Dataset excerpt
-=-=-
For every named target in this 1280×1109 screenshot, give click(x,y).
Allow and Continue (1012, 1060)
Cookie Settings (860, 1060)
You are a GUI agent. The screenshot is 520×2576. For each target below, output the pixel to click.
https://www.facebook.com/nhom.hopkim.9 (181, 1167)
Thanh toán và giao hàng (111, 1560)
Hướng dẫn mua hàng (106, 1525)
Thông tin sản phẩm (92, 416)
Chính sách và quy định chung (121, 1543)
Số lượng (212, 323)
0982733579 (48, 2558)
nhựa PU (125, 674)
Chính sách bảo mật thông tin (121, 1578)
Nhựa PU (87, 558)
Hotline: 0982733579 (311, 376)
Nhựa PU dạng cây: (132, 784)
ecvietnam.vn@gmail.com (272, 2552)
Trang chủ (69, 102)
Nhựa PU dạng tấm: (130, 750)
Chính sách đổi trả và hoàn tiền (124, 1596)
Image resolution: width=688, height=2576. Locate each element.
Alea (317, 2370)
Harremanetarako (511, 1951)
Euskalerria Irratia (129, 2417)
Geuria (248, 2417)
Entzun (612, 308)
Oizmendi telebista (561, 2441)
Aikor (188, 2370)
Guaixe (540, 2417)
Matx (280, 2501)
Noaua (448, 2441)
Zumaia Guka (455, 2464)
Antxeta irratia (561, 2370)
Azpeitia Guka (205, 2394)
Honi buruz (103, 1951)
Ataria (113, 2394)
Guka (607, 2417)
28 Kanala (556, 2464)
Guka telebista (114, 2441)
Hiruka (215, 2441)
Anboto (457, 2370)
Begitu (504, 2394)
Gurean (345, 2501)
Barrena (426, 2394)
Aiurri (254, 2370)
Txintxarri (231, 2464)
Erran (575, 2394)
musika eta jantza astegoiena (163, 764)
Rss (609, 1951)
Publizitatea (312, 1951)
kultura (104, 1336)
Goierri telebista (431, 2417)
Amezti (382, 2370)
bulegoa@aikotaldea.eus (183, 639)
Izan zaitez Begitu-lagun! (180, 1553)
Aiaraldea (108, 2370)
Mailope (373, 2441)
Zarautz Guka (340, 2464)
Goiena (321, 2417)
-=-=-
### What is being asked
Rewrite all of the records so that "Cookie Settings" becomes "Cookie Preferences", and leave everything else unchanged.

### Exercise result
For every named target in this 1280×1109 screenshot, give click(x,y).
Allow and Continue (1012, 1060)
Cookie Preferences (860, 1060)
You are a GUI agent. The screenshot is 520×2576. For each target below, output the pixel to click.
https://www.facebook.com/nhom.hopkim.9 (181, 1167)
Thanh toán và giao hàng (111, 1560)
Hướng dẫn mua hàng (106, 1525)
Thông tin sản phẩm (92, 416)
Chính sách và quy định chung (121, 1543)
Số lượng (212, 323)
0982733579 (48, 2558)
nhựa PU (125, 674)
Chính sách bảo mật thông tin (121, 1578)
Nhựa PU (87, 558)
Hotline: 0982733579 (311, 376)
Nhựa PU dạng cây: (132, 784)
ecvietnam.vn@gmail.com (272, 2552)
Trang chủ (69, 102)
Nhựa PU dạng tấm: (130, 750)
Chính sách đổi trả và hoàn tiền (124, 1596)
Image resolution: width=688, height=2576. Locate each element.
Alea (317, 2370)
Harremanetarako (511, 1951)
Euskalerria Irratia (129, 2417)
Geuria (248, 2417)
Entzun (612, 308)
Oizmendi telebista (561, 2441)
Aikor (188, 2370)
Guaixe (540, 2417)
Matx (280, 2501)
Noaua (448, 2441)
Zumaia Guka (455, 2464)
Antxeta irratia (561, 2370)
Azpeitia Guka (205, 2394)
Honi buruz (103, 1951)
Ataria (113, 2394)
Guka (607, 2417)
28 Kanala (556, 2464)
Guka telebista (114, 2441)
Hiruka (215, 2441)
Anboto (457, 2370)
Begitu (504, 2394)
Gurean (345, 2501)
Barrena (426, 2394)
Aiurri (254, 2370)
Txintxarri (231, 2464)
Erran (575, 2394)
musika eta jantza astegoiena (163, 764)
Rss (609, 1951)
Publizitatea (312, 1951)
kultura (104, 1336)
Goierri telebista (431, 2417)
Amezti (382, 2370)
bulegoa@aikotaldea.eus (183, 639)
Izan zaitez Begitu-lagun! (180, 1553)
Aiaraldea (108, 2370)
Mailope (373, 2441)
Zarautz Guka (340, 2464)
Goiena (321, 2417)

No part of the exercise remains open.